* [EXERCISE PROMPT]
Below are records to repeat exactly. Omit the pictures from the copy.

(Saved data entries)
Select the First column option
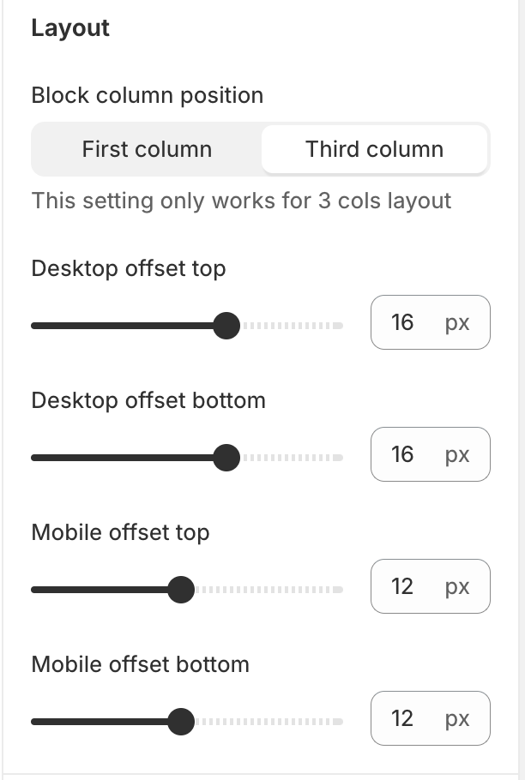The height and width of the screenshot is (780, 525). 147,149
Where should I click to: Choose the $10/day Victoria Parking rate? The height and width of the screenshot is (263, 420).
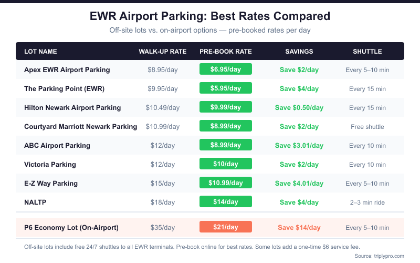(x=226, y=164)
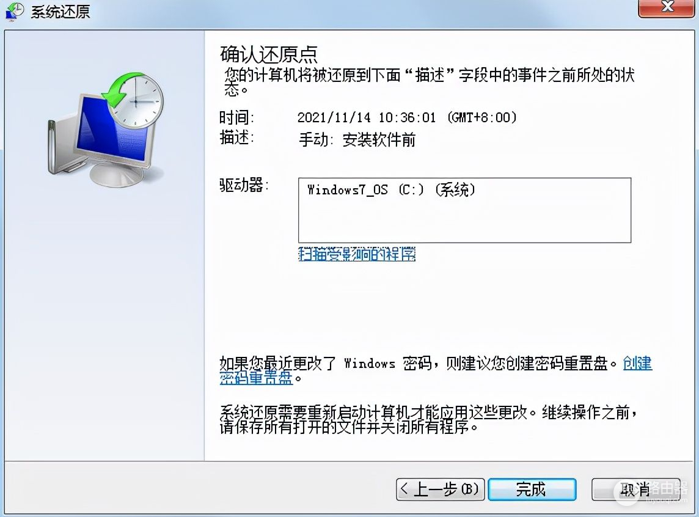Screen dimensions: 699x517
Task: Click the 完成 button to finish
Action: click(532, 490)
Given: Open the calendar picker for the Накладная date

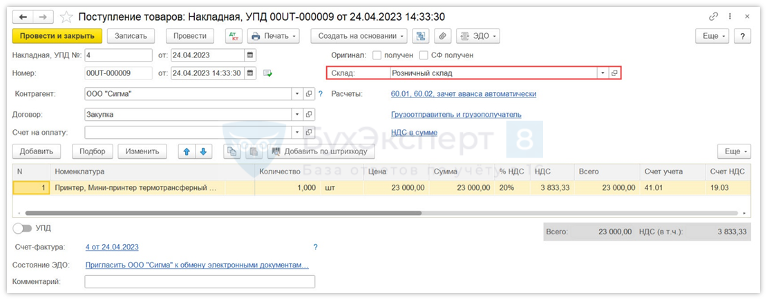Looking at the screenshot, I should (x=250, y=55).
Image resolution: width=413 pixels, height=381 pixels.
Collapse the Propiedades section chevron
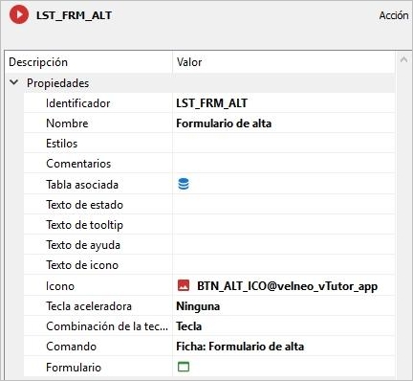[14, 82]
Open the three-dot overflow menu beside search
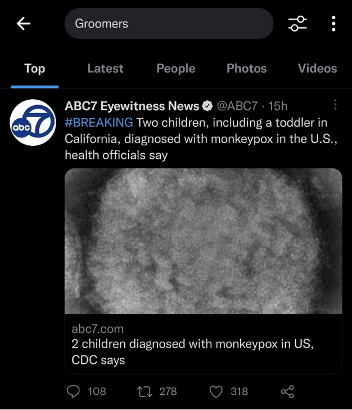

* [SOLUTION]
Select the First column option
The height and width of the screenshot is (780, 525). 147,149
Where should I click to: Choose the $10/day Victoria Parking rate? The height and width of the screenshot is (263, 420).
(x=226, y=164)
Screen dimensions: 699x517
Task: Click the 完成 button to finish
Action: click(532, 490)
Given: Open the calendar picker for the Накладная date

Looking at the screenshot, I should (x=250, y=55).
Image resolution: width=413 pixels, height=381 pixels.
Collapse the Propiedades section chevron
[14, 82]
Open the three-dot overflow menu beside search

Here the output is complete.